Content starts

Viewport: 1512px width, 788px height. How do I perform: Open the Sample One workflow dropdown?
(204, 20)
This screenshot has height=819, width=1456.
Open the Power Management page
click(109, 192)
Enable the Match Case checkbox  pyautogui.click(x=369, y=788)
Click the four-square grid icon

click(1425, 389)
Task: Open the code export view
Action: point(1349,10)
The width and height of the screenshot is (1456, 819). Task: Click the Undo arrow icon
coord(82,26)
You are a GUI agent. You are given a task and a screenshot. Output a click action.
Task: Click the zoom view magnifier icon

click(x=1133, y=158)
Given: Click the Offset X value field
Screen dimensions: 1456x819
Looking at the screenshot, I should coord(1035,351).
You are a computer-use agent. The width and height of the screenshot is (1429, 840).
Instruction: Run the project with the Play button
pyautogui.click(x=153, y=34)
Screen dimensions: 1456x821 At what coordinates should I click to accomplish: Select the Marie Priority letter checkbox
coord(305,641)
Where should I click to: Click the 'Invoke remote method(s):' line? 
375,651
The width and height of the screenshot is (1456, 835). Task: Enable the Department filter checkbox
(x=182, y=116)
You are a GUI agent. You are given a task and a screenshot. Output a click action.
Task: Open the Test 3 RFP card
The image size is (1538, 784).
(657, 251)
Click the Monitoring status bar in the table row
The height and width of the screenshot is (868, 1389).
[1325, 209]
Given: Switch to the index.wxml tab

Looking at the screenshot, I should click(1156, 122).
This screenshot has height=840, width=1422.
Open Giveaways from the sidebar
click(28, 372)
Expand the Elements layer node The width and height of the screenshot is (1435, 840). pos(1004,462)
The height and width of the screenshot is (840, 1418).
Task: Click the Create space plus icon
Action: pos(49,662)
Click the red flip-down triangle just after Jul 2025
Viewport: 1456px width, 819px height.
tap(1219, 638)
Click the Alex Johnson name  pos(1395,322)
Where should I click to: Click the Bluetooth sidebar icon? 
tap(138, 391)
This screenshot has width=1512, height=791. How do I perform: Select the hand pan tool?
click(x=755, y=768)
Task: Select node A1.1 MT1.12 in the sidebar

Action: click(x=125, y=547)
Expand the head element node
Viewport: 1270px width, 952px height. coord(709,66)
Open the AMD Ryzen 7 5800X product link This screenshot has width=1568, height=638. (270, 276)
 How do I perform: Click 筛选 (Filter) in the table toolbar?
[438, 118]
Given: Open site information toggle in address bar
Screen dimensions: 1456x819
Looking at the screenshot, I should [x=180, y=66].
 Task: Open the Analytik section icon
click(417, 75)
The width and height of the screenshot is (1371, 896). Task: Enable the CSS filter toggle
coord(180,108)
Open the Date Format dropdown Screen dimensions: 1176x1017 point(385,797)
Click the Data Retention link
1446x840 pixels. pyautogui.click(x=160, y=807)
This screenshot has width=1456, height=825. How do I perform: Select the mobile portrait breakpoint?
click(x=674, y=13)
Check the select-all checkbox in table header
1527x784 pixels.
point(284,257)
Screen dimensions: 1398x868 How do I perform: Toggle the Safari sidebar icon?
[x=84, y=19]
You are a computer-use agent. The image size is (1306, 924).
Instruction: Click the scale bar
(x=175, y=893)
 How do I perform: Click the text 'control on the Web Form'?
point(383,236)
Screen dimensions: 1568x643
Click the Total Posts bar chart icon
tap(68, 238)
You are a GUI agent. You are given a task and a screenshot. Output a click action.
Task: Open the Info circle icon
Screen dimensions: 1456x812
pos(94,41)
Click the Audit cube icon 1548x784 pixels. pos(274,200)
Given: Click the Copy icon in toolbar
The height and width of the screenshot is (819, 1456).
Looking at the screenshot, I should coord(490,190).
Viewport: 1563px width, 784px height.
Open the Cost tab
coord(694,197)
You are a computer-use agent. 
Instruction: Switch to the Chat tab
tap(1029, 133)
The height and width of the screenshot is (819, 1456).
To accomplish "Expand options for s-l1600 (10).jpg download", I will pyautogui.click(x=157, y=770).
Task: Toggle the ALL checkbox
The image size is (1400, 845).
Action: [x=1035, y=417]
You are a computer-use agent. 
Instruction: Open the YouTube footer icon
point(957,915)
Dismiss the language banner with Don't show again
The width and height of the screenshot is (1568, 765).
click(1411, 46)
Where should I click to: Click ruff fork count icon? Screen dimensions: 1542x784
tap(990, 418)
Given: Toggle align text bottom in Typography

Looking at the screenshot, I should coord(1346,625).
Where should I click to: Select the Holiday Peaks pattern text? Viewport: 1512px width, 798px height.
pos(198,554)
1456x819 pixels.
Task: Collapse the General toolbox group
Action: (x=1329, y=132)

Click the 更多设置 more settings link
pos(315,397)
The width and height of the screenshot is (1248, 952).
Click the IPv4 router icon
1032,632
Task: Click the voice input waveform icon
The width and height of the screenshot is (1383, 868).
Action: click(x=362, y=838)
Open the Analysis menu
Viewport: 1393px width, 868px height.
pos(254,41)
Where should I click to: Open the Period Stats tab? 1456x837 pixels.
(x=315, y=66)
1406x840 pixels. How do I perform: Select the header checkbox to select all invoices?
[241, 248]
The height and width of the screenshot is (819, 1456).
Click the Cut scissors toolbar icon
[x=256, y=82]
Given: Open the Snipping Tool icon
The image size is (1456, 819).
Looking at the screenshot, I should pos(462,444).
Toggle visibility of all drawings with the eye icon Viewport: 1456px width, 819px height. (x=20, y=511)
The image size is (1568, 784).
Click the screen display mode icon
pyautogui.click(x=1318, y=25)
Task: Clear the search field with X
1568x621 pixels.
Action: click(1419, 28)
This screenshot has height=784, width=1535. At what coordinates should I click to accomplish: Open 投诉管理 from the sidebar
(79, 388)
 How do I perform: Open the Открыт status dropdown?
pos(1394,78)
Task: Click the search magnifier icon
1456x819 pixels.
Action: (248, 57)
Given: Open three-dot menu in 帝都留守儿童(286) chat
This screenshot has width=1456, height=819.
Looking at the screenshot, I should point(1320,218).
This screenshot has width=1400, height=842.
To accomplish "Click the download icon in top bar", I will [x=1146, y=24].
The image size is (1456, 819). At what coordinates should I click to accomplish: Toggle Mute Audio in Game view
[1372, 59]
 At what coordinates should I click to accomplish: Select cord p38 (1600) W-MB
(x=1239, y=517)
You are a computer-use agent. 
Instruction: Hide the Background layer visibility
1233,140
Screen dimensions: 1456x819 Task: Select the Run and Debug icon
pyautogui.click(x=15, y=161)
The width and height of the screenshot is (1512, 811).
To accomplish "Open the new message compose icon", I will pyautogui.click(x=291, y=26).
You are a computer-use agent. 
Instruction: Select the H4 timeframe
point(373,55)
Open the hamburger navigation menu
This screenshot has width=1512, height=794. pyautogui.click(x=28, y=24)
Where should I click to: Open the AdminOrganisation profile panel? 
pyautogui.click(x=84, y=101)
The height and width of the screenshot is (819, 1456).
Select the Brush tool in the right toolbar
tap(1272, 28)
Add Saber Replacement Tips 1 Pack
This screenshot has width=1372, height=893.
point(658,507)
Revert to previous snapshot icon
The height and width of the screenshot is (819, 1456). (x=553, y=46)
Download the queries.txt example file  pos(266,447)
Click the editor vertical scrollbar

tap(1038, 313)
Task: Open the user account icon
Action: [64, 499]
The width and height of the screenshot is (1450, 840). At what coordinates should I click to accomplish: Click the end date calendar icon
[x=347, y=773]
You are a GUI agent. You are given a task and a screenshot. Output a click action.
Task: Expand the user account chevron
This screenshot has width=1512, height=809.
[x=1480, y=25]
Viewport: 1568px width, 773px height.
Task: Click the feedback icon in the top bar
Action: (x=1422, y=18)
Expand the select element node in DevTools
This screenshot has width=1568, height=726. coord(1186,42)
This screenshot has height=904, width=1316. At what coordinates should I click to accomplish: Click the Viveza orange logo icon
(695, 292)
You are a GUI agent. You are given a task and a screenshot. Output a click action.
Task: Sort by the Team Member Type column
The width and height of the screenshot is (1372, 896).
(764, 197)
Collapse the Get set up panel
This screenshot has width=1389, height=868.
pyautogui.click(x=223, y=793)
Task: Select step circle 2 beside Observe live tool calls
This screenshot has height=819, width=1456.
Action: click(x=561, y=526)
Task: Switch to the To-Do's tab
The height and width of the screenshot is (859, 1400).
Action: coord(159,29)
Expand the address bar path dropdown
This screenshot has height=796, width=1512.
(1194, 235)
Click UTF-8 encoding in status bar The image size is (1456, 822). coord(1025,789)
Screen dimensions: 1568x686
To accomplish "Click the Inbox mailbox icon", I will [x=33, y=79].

Content ends

Try it — Copy out precisely the lines from the line with "You are a computer-use agent. The image" to the line with "Given: Click the Copy icon in toolbar" in the material above, including those two lines and omitting all the rest.

Answer section —
You are a computer-use agent. The image size is (1306, 924).
Instruction: Click the scale bar
(x=175, y=893)
 How do I perform: Click the text 'control on the Web Form'?
point(383,236)
Screen dimensions: 1568x643
Click the Total Posts bar chart icon
tap(68, 238)
You are a GUI agent. You are given a task and a screenshot. Output a click action.
Task: Open the Info circle icon
Screen dimensions: 1456x812
pos(94,41)
Click the Audit cube icon 1548x784 pixels. pos(274,200)
Given: Click the Copy icon in toolbar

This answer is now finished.